Axpo Holding AG, headquartered in Baden in Canton Aargau, and its subsidiaries constitute the energy company Axpo. Axpo Holding AG was established in 2001 and is 100-per cent publicly owned. The company originates from the former Nordostschweizerischen Kraftwerke AG, NOK.

Axpo produces, distributes and markets electricity and is active in international energy trading, as well as in the energy services business. The company is present internationally in approx. 30 countries.

Axpo is the largest energy company  in Switzerland, and according to its own statement, the largest Swiss producer of electricity from renewable energies. A large portion of domestic power generation comes from hydropower and nuclear power. The focus abroad is on wind and solar energy. The company also owns gas and steam combined-cycle power plants (GuD). The firm has about 5000 employees.

History 
Axpo's roots go back to the beginning of electrification in Switzerland over 100 years ago.

In 1908, the former Motor AG connected its low-pressure hydropower plant at Beznau, Aargau, with the storage power plant at Löntsch, Glarus to the power grid with a 100-kilometre long 27-kilovolt (kV)-line. The founder of Motor AG is Walter Boveri, co-founder of Brown, Boveri & Cie. (In 1988 merged to become ABB.) Secure power supply became important early on, as did political pressure to transfer it from private to public hands increased. In 1914 the cantons of Aargau, Glarus, Zurich, Thurgau, Schaffhausen and Zug unite to form Nordostschweizerischen Kraftwerke AG,  NOK for short, and take over the Beznau-Löntsch power plants. The cantons of Schaffhausen and Appenzell Innerrhoden follow later. NOK completes its own first hydropower plant in 1920 at Eglisau on the Rhine. The plant has been protected as an historic monument since 1979.

In 1958, Germany, France and Switzerland are interconnected with a 220-kV grid, which is expanded to the 380-kV voltage level in 1967. The central switch field is known as the "Star of Laufenburg",  and becomes the basis for international interconnected grid operation.

In December 1969, the first unit of the Beznau nuclear power plant (KKB) went into commercial operation after a construction period of only four years. In 1971, the sister unit, Beznau 2, went into operation. In reaction to the reactor accident in Fukushima, Japan, in 2011 the Swiss Federal Council decides to forego the building of new nuclear power plants. Germany decided to phase-out of nuclear power all together by 2022 and takes older nuclear power plants off grid, while putting decommissioned coal-fired power plants back into operation. In 2017, Swiss voters reject the initiative to withdraw from nuclear power in a referendum. Nuclear power plants should be operated as long as they are safe and help bridge gaps until the Energy Strategy 2050 can take effect. However, the "no" cannot per se be interpreted as a "yes" to nuclear power.

■ **Written instruction a**: Reproduce verbatim the passage on Axpo from "Axpo produces, distributes" up to and including "approx. 30 countries.".

■ **Information provided**:
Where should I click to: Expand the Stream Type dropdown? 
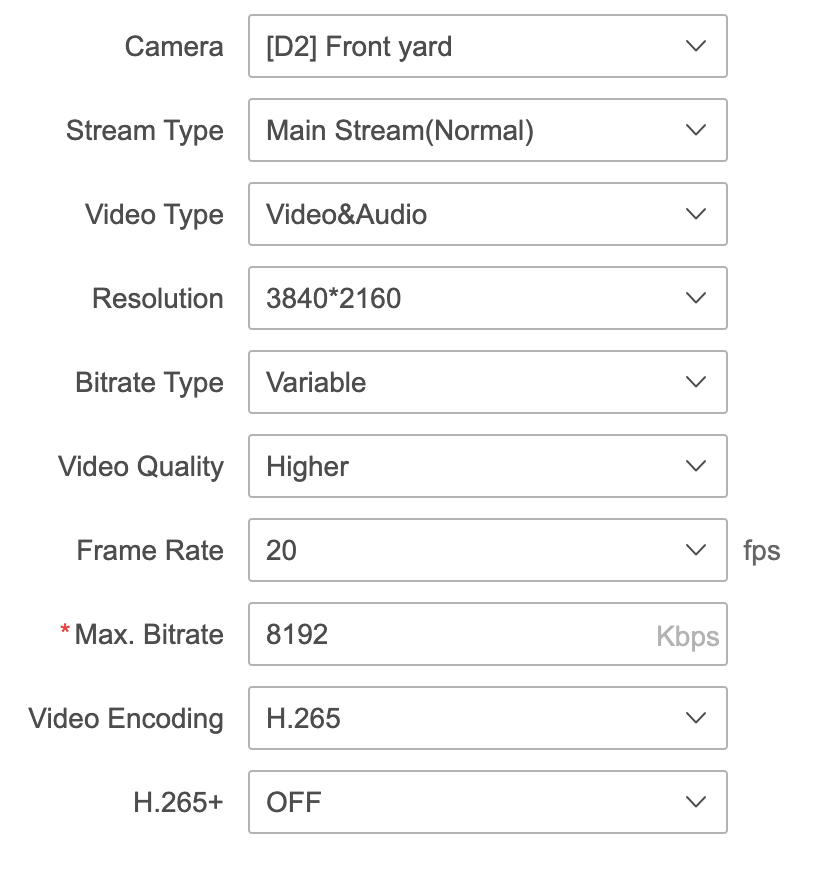487,130
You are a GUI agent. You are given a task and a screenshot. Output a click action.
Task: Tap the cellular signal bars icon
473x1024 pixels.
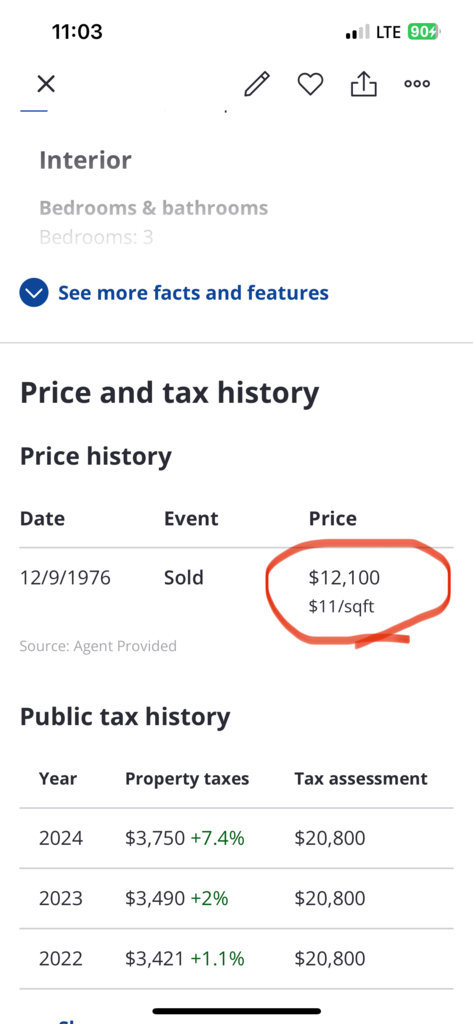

■ **Written instruction b**: In all of the records, replace "dropdown" with "drop-down list" and leave every other part unchanged. Omit the pictures from your answer.

■ **Exercise result a**:
Axpo produces, distributes and markets electricity and is active in international energy trading, as well as in the energy services business. The company is present internationally in approx. 30 countries.

■ **Exercise result b**:
Where should I click to: Expand the Stream Type drop-down list? 
487,130
You are a GUI agent. You are given a task and a screenshot. Output a click action.
Task: Tap the cellular signal bars icon
473x1024 pixels.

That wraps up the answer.